Visual field loss: often on the same side as the weak side of the body.
Eye movement difficulties: trouble fixating, scanning, locating or moving eyes. Tracking pays a critical role in reading.
Sensitivity to light or motion: trouble in visually overwhelming environments such as grocery stores, walking down aisles, and department store fluorescent lights.
Headaches or eyestrain: with visual work which may include computer work.     
Reading difficulties: may be due to eye-teaming problems or visual processing problems.
Visual midline shift syndrome or visual spatial problems: contributes to leaning or tilted postures, veering when walking, difficulty reaching, poor eye hand coordination, poor depth perception.
Balance problems: unstable walking.

Regaining Functions

A rehabilitation team of physical, occupational and speech therapists is often employed to help recover lost function. Since vision guides our movement, posture, reaching and cognitive functions, if visual problems are not addressed, rehabilitation is incomplete or ineffective.

A visual therapist is a necessary part of any rehabilitation team. Visual therapy  usually consists of regular office-based therapy sessions supported by 20 minutes of home practice daily.

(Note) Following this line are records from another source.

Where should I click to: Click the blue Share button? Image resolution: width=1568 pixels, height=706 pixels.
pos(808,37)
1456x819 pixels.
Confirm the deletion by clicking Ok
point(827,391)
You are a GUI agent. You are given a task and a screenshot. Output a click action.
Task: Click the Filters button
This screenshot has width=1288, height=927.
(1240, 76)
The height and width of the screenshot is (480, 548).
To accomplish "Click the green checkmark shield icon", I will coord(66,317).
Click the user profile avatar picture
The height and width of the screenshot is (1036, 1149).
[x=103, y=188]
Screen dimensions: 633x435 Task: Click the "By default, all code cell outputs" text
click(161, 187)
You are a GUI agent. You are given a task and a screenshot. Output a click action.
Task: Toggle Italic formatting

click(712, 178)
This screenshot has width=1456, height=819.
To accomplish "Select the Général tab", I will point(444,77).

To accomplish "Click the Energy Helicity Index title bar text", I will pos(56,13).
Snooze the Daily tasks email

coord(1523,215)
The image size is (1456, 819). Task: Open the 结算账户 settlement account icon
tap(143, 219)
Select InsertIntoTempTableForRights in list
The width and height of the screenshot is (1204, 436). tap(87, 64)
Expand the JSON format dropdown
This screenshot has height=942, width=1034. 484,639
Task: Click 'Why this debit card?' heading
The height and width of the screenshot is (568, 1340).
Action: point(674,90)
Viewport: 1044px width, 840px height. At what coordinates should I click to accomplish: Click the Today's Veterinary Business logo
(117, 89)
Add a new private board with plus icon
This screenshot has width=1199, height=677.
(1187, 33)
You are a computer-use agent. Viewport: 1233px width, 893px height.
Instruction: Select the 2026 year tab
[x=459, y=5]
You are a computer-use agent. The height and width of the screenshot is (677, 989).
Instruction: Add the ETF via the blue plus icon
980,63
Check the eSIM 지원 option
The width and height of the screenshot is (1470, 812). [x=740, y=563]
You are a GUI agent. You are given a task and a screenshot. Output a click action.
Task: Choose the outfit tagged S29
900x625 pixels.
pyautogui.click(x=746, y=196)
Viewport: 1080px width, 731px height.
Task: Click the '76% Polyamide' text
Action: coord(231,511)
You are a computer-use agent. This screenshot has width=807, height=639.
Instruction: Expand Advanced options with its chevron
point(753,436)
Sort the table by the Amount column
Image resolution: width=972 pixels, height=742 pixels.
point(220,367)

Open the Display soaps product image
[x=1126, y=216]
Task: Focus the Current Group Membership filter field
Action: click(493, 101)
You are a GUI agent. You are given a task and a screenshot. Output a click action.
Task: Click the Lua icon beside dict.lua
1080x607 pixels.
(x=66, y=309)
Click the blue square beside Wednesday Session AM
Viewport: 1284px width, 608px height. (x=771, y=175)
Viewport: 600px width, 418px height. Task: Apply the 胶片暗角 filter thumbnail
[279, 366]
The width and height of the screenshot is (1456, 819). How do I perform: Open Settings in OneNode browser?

Visual therapy can teach compensatory strategies, such as scanning into the area of field loss, or it can recover health and connectivity of nerve cells to restore function. Nearly 70% of sensory input to the brain comes from the eyes, involving over 50% of the brain to process visual information. Over 300 nerve pathways connect over 30 brain areas involved in visual functions. The prescribed visual activities help to restore these pathways and regain function.

Sports Concussion

Sports can cause many different injuries, including concussions. Concussions affect our brains and can sometimes lead to serious brain injury. These symptoms can result in learning problems and poor academic or work performance. Treatment of concussion varies depending on the severity of the injury.


Treatment may involve prescribing therapeutic lenses, prisms, tints, filters, occlusion, vision therapy and/or syntonic light therapy. At A B See Vision Therapy Center we also utilize the DynaVision D2 device in treating Post Traumatic Vision Syndrome. The D2 is recognized in hospitals and clinics worldwide as a leading device to aid in rehabilitation programs that address TBI, stroke, and other visual motor and neurocognitive conditions. Numerous programmable options facilitate individualized treatment planning. Performance data is quantitative and objective for accurate baseline evaluation and progress monitoring. The programs used with DynaVision improve cognitive processing ability, balance and functional mobility. It also trains gross motor skills, expands peripheral awareness, trains reaction time and develops enhanced balance. Users benefit from better decision-making and concentration under stress.